Certaines atteignent 80 mètres de diamètre et on peut y retrouver à l’intérieur des ossements humains et animaux soigneusement disposés, rayonnant autour de la sépulture d’un seul homme, enterré à part au cœur de l’enceinte. Que peuvent-elles bien être ? Restes d’une civilisation extraterrestre ou d’un peuple oublié de l’histoire ? Au risque de décevoir les fans de mystères ésotériques, la nouvelle ravira cependant les fans d’histoire : ces vestiges sont les derniers témoins d’une culture nomade saharienne, dont on ignorait que ses bâtisseurs avaient laissé une empreinte sur une si vaste zone géographique. L’équipe leur a dédié une étude, publiée le 13 mai 2026 dans la revue African Archaeological Review ; constituant ainsi le prologue manquant à l’histoire des royaumes de Nubie et d’Égypte.

Structures Soudan
Répartition cartographique des centaines de sépultures identifiées dans le désert oriental du Soudan. © Google Maps / QGIS

Des tombes de princes sans royaume

Les archéologues les ont appelées « enclosure burials », que l’on pourrait traduire par « sépultures à enclos » ou plus simplement, « enclos funéraires ». Si on connaissait déjà leur existence, c’était à travers une poignée d’exemples excavés dans le désert oriental soudanais et égyptien, mais jamais dans des proportions qui auraient permis de les rattacher à une culture nomade s’étendant sur l’ensemble du désert de l’Atbaï.

Datées au carbone 14 entre 4 000 et 3 000 avant notre ère, elles sont contemporaines de l’Égypte prédynastique, qui n’était encore qu’un ensemble de royaumes rivaux.
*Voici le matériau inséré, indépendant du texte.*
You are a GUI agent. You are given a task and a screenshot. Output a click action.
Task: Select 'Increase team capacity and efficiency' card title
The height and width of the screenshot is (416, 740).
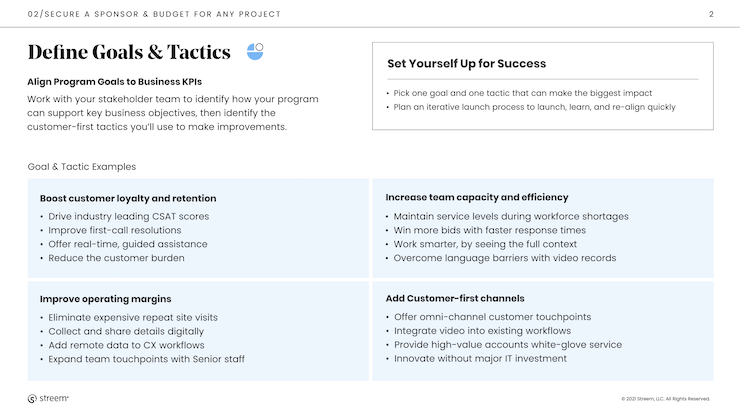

Elles n’ont pour ainsi dire rien à voir avec l’Égypte, puisque leurs constructeurs étaient des nomades sahariens dont l’univers social et économique était à l’opposé de celui des paysans et des scribes qui peuplaient alors la vallée du Nil. Ils vivaient principalement de l’élevage, et ne connaissaient pas l’écriture ou l’agriculture.

Certaines de ces sépultures sont organisées autour d’une tombe centrale, probablement celle d’un chef ou d’une figure d’autorité. Être enterré au centre, c’est être reconnu comme supérieur aux autres même dans la mort : un rituel funéraire qui suppose une hiérarchie sociale suffisamment établie.

Bien qu’embryonnaire, elle transparaît déjà dans l’organisation des sépultures : aux côtés des défunts, bovins, ovins et caprins étaient ensevelis à l’intérieur même des enceintes. Que le bétail occupe une telle place est déjà, en soi, un marqueur de statut : le Sahara s’asséchait déjà depuis la fin de la période humide africaine, les pâturages se raréfiaient, et entretenir de grands troupeaux dans ce contexte relevait du privilège. Être enterré avec une partie de son cheptel, était, à l’époque, l’un des signes extérieurs de richesse les plus puissants de ces sociétés pastorales naissantes.

Pour les archéologues, ces tombes sont une aubaine : elles permettent de dater l’apparition d’une hiérarchie sociale dans une culture qui n’a presque rien laissé derrière elle. La seule façon de savoir si ces nomades vivaient dans une société égalitaire ou à l’inverse, stratifiée, c’est d’analyser ces centaines de sites funéraires. Ils sont la preuve qu’il existait déjà une élite nomade dans le désert de l’Atbaï, bien avant que l’Égypte n’institutionnalise la sienne.

Sépulture
Un exemple d’une des 260 structures funéraires, délimitée clairement par un muret de pierre. © Google Maps

Peut-être que cette découverte arrive à point nommé ; le désert de l’Atbaï est depuis toujours un territoire aurifère. Les Égyptiens de la période pharaonique y puisaient déjà leur or, et les opérations d’orpaillage artisanal non réglementées qui le sillonnent aujourd’hui détruisent les sites archéologiques à une vitesse que les archéologues peinent à suivre. Avec cette nouvelle cartographie répertoriant ces sépultures, on peut éventuellement espérer les protéger, mais la guerre civile qui ravage le Soudan depuis avril 2023 a déjà mis à genoux les institutions chargées de cette mission. Après avoir survécu six millénaires dans le désert et avoir vu défiler une demi-douzaine d’empires, ces rares vestiges risquent de disparaître avant même d’avoir été fouillés.